Hacker News new | ask | show | jobs
by madenine 2395 days ago
I’m in favor of there being more and better resources to learn anything out there, but every time I see a deep learning 101 type material all I can think is “who is this for?”.

In ~July 2016 I was at a presentation by NVidia at GW in DC. They showed off how easy it was to build out and train a model using some of their tooling (Digits maybe?). After the demo they opened it up for questions and a grad student ‘asked’ “You just did in 10 mins with 30 lines of code what I worked on for an entire semester”.

That’s been the trajectory of the tools and increasing abstraction in this space. It’s just getting easier and easier to build models that work (which is great), and it gets easier and easier to do so without knowing more than an extremely high level overview of the math behind it all.

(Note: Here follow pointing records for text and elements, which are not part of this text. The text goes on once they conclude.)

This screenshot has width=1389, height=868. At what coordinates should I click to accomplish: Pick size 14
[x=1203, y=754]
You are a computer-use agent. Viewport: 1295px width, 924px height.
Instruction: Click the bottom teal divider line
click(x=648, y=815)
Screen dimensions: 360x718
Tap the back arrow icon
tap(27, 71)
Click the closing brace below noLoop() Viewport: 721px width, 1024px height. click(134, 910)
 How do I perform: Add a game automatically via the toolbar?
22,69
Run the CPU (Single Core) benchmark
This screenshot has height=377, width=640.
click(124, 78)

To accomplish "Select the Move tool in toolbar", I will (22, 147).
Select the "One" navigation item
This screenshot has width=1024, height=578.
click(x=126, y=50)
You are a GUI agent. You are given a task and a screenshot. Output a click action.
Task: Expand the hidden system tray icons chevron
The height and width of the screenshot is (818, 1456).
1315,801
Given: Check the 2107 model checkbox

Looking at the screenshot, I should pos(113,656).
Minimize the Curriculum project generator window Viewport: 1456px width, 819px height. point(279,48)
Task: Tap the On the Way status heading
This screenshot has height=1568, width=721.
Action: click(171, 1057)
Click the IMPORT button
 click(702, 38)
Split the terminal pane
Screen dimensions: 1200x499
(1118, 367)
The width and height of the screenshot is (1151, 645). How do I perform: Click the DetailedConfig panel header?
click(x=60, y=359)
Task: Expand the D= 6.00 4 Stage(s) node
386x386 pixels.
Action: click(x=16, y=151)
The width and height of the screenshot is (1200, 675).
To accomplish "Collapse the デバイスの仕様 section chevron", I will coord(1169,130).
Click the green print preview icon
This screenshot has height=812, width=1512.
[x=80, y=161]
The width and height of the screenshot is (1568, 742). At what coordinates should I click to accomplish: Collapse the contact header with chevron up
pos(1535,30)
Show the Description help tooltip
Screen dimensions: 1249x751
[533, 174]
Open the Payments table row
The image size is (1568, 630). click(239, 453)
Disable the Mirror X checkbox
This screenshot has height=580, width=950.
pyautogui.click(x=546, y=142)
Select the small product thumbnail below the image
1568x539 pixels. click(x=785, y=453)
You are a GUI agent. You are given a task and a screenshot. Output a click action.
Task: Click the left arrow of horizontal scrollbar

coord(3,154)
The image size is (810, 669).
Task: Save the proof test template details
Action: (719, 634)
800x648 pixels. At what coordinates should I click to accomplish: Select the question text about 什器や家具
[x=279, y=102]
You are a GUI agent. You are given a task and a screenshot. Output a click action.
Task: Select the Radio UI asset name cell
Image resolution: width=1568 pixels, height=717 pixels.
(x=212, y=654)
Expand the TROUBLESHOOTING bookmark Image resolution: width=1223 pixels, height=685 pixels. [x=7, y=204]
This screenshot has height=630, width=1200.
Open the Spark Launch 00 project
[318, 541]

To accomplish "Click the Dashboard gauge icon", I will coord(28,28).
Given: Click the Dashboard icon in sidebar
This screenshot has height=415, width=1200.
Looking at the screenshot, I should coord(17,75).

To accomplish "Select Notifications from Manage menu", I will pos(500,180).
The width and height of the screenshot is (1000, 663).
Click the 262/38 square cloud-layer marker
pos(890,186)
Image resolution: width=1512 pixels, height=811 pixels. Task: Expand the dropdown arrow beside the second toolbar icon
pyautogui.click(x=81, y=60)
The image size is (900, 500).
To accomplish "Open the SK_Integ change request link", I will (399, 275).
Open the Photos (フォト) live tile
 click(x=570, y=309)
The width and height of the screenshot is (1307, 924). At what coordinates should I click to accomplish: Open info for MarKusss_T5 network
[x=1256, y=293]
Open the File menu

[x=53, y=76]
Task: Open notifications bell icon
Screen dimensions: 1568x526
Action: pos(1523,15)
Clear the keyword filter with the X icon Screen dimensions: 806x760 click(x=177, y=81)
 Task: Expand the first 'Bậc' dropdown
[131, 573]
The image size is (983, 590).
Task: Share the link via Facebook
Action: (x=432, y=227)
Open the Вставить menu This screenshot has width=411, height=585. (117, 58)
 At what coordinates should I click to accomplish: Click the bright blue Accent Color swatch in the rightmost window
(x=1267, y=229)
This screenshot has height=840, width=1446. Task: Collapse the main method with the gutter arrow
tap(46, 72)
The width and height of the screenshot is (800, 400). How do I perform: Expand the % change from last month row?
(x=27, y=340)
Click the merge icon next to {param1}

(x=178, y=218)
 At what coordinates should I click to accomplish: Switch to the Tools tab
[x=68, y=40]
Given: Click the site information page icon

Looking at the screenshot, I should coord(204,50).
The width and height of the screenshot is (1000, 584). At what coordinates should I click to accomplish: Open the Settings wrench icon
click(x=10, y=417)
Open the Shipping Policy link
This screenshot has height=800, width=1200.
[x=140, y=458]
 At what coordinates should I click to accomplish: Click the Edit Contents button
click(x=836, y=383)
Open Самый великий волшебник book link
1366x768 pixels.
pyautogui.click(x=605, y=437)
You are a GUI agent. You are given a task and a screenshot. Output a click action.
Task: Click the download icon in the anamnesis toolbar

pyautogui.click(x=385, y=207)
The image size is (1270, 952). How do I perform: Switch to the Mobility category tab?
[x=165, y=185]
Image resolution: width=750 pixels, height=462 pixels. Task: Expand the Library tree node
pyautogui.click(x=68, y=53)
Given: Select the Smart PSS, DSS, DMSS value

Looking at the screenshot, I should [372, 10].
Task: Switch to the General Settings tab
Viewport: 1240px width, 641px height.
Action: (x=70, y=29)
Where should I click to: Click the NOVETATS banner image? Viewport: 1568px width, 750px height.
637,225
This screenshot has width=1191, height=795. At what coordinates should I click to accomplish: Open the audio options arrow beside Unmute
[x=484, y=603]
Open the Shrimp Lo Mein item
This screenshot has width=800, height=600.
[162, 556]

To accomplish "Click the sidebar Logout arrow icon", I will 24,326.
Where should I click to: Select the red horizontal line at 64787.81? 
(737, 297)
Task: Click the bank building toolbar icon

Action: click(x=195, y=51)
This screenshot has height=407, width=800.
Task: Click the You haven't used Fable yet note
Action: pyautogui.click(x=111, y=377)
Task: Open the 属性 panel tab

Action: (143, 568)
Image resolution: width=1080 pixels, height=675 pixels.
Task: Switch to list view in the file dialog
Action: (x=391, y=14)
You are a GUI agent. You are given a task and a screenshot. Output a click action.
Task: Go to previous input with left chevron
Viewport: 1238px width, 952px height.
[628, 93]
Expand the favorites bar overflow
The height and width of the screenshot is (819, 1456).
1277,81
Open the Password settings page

So while this looks like a great resource - who’s it for?

For jobs/problems that need you to have a thorough understanding of the math and theory behind the networks this isn’t going to cut it.

For jobs/problems that need you to get something working math or not - this likely isn’t necessary to get started.

So it’s for people that have been getting into DL but also haven’t bothered or needed to look up the math concepts?

12 comments

While this page looks nice, there is certainly a proliferation of beginner articles in this area. I think it's driven by demand, the same way gyms get tons of new members in January. As someone who sees all the hype and salaries involving ML, you dream of doing it too, so you look for articles to start out. That's the demand. After reading it, you don't get it and have no patience so you raise demand for titles like "ML for humans" or ML made easy or "Gentle intro to ML for the rest of us". Or ditch articles and watch Siraj ramble about making money with an AI startup today! I'd wager that only a small percentage of readers actually works their way through to advanced topics.

On the supply side (while TFA looks legit) people who are a few lessons ahead want to increase their visibility, start a blog/brand, make their CV stand out by showing community engagement and writing from a position of authority. This is mostly seen on Medium.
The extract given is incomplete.